The 2nd European Athletics Championships was a continental athletics competition for European athletes which was held in two places in 1938. The men's event took place in Paris, France between 3–5 September while the women's events were in Vienna, Germany (which had annexed Austria earlier that year) on 17 and 18 September. A total of 32 events were contested at the two competitions, containing 23 events for men and 9 for women. This was the first time that events for women were held and the only occasion on which the competition was held in two separate locations.

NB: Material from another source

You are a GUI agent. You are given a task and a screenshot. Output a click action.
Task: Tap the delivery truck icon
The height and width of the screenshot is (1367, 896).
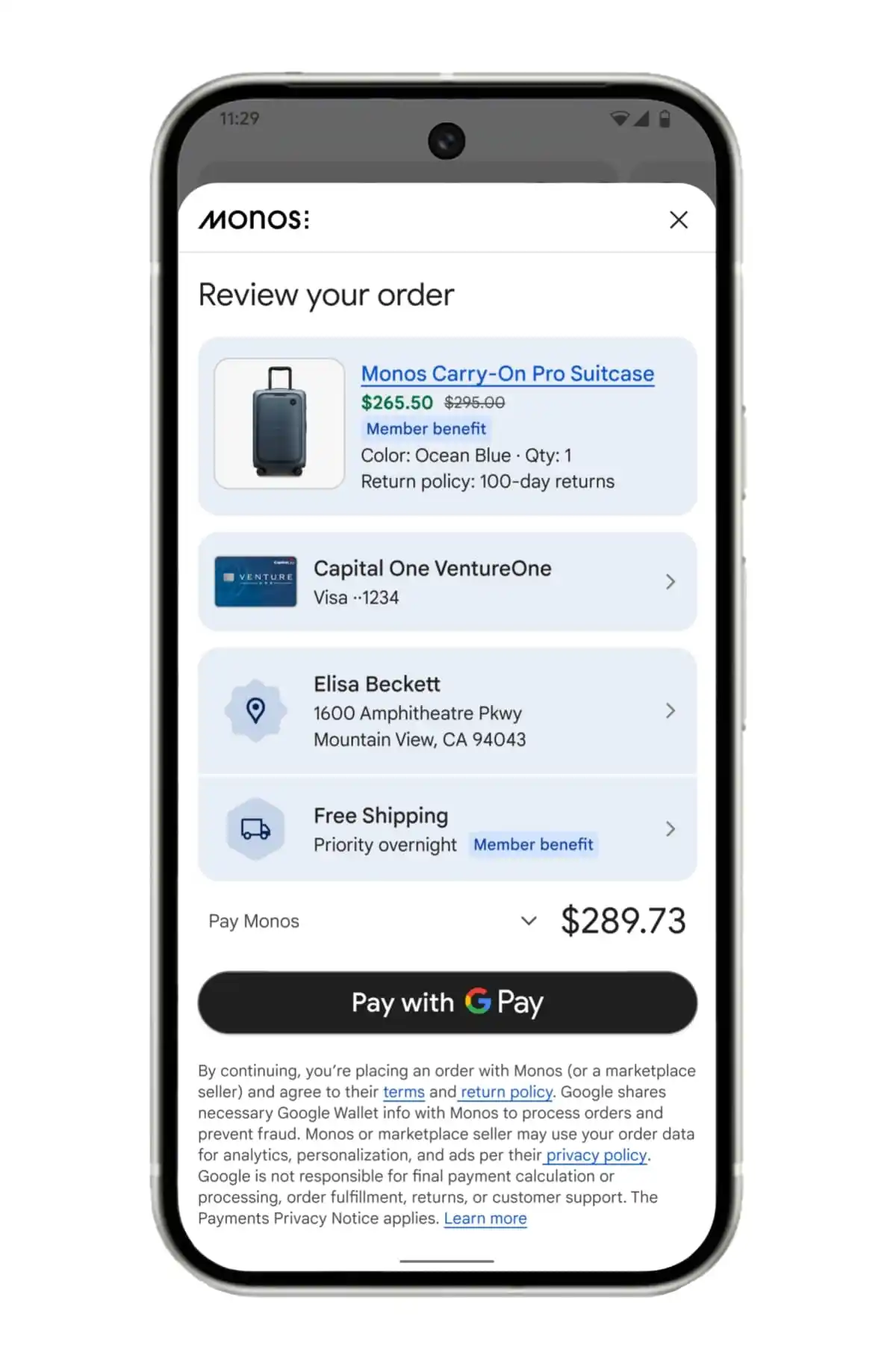(x=256, y=829)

Germany topped the medals table with twelve gold medals and 32 in total. Finland won the second greatest number of gold medals (five) and eleven medals in total. The next most successful nations were Great Britain (four golds and eight overall) and Sweden (three golds and a total of thirteen medals). France won a medal of each colour in Paris, with Prudent Joye the sole Frenchman to win a gold for the hosts of the men's championships.

In the men's competition at Stade Olympique de Colombes in Paris, Donald Finlay of Great Britain broke the European record to win the 110 metres hurdles. Tinus Osendarp of the Netherlands won a sprint double, breaking two championship records. World record holder Sydney Wooderson took victory in the 1500 metres while Olympic gold medallists Matti Järvinen (javelin), Karl Hein (hammer) and Harold Whitlock (50 km walk) won their specialities. Finnish runners Taisto Mäki, Ilmari Salminen and Väinö Muinonen won all three of the long distance running events at the championships, upholding the country's reputation as the Flying Finns. Contemporaneous reports on the men's event were given in the Glasgow Herald.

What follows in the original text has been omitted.